2

I created two functions that returns a sorted a list. Both of them take as argument a list containg instances of Employee Class. The first sorts by name attribute and the second by age and both of them use lambda function

class Employee():

    allEmployees = []

    def __init__(self, name, age):
        self.name = name
        self.age = age
        Employee.allEmployees.append(self)


def sortEmployeesByName(some_list, name):
    return sorted(some_list, key=lambda employee: employee.name)

def sortEmployeesByAge(some_list, age):
    return sorted(some_list, key=lambda employee: employee.age)

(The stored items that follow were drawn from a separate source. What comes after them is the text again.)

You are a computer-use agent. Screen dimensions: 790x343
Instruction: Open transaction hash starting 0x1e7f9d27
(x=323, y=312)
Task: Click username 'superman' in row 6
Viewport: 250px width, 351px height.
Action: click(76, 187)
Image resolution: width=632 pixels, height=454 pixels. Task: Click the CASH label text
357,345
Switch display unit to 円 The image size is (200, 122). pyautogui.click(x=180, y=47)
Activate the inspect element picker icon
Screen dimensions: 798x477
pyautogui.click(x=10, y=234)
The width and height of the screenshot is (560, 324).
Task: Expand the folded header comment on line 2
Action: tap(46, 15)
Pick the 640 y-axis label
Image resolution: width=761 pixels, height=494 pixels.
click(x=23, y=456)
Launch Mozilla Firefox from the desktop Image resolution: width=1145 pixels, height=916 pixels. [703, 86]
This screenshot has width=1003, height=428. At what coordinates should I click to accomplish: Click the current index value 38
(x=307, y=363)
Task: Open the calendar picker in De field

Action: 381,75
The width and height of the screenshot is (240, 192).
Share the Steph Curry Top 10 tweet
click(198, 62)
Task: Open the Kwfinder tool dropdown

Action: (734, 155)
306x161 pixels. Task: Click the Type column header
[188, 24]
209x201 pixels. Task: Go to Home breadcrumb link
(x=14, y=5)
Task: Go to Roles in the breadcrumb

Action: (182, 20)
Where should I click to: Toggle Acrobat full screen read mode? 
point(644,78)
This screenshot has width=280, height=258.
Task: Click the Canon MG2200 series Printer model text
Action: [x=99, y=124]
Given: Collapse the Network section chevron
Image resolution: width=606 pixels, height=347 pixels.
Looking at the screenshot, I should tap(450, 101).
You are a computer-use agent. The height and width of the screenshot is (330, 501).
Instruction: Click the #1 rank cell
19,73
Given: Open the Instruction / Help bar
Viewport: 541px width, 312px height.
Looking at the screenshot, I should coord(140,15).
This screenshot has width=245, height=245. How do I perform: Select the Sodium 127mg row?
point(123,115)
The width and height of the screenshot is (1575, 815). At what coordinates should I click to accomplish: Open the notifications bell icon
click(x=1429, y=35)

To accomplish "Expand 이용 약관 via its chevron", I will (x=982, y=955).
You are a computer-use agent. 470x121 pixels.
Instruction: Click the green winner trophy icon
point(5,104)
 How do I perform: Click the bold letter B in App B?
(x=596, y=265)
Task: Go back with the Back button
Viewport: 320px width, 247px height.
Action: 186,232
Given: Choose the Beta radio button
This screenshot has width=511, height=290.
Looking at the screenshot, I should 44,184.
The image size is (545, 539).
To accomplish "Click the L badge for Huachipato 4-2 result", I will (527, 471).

How can I create only one function sortEmployees, where I pass the attribute as the second parameter and also use lambda function?

e.g.

def sortEmployess(some_list, attribute):
    return sorted(some_list, key=lambda employee: employee.attribute)
mkrieger1
  • 19,194
  • 5
  • 54
  • 65
johnlock1
  • 57
  • 1
  • 8
  • Why not use a normal (`def`) function? – Klaus D. Jul 17 '18 at 18:24
  • @RafaelC Because `sorted` takes a function as a key, but the OP's method takes an attribute name, and wraps that in a function to pass to `sorted`. You can't just write `sorted(some_list, key="age")`. – abarnert Jul 17 '18 at 18:37
  • @abarnert Any reasons to want to pass a `str` rather than `lambda e: e.name`? – rafaelc Jul 17 '18 at 18:38
  • @RafaelC In general, no, but in specific cases, sure. Think of half the Pandas code out there, which passes around column names as names in various places. – abarnert Jul 17 '18 at 18:44
  • Does this answer your question? [Pythonic way to sorting list of namedtuples by field name](https://stackoverflow.com/questions/12087905/pythonic-way-to-sorting-list-of-namedtuples-by-field-name) – mkrieger1 Oct 19 '22 at 11:36

4 Answers4

6

you want operator.attrgetter, no need for lambdas. This should also perform better:

sorted(some_list, key=operator.attrgetter('name'))
nosklo
  • 217,122
  • 57
  • 293
  • 297
  • 2
    As an amendment, you can also do `from operator import attrgetter` and just reference it without the module as `sorted(some_list, key=attrgetter('name'))` – Sunny Patel Jul 17 '18 at 18:26
2

Using the operator.attrgeter. I added __repr__ method to see the example:

from operator import attrgetter

class Employee:

    allEmployees = []

    def __init__(self, name, age):
        self.name = name
        self.age = age
        Employee.allEmployees.append(self)

    def __repr__(self):
        return f'Employee({self.name}, {self.age})'

def sortEmployees(some_list, attribute):
    f = attrgetter(attribute)
    return sorted(some_list, key=f)

l = [Employee('John', 30),
Employee('Miranda', 20),
Employee('Paolo', 42)]

print(sortEmployees(Employee.allEmployees, 'name'))
print(sortEmployees(Employee.allEmployees, 'age'))

Prints:

[Employee(John, 30), Employee(Miranda, 20), Employee(Paolo, 42)]
[Employee(Miranda, 20), Employee(John, 30), Employee(Paolo, 42)]
Andrej Kesely
  • 168,389
  • 15
  • 48
  • 91
  • Nice answer. Mind if I steal some of it? :) – PM 2Ring Jul 17 '18 at 18:42
  • @PM2Ring No problem :) (I wanted to make Employee subclass of collections.abc.MutableSequence too...) – Andrej Kesely Jul 17 '18 at 18:47
  • @Andrej Kesely Yeah I also have __repr__ in my code. I just stripped it down for stack overflow, so its easier to read. But I like the way you instantiate Employees, by using a list! – johnlock1 Jul 17 '18 at 18:52
2

Here's another version using operator.attrgetter. I think it makes sense here to give the Employee class a .sort classmethod. I've "borrowed" the __repr__ method and test data from Andrej Kesely. ;)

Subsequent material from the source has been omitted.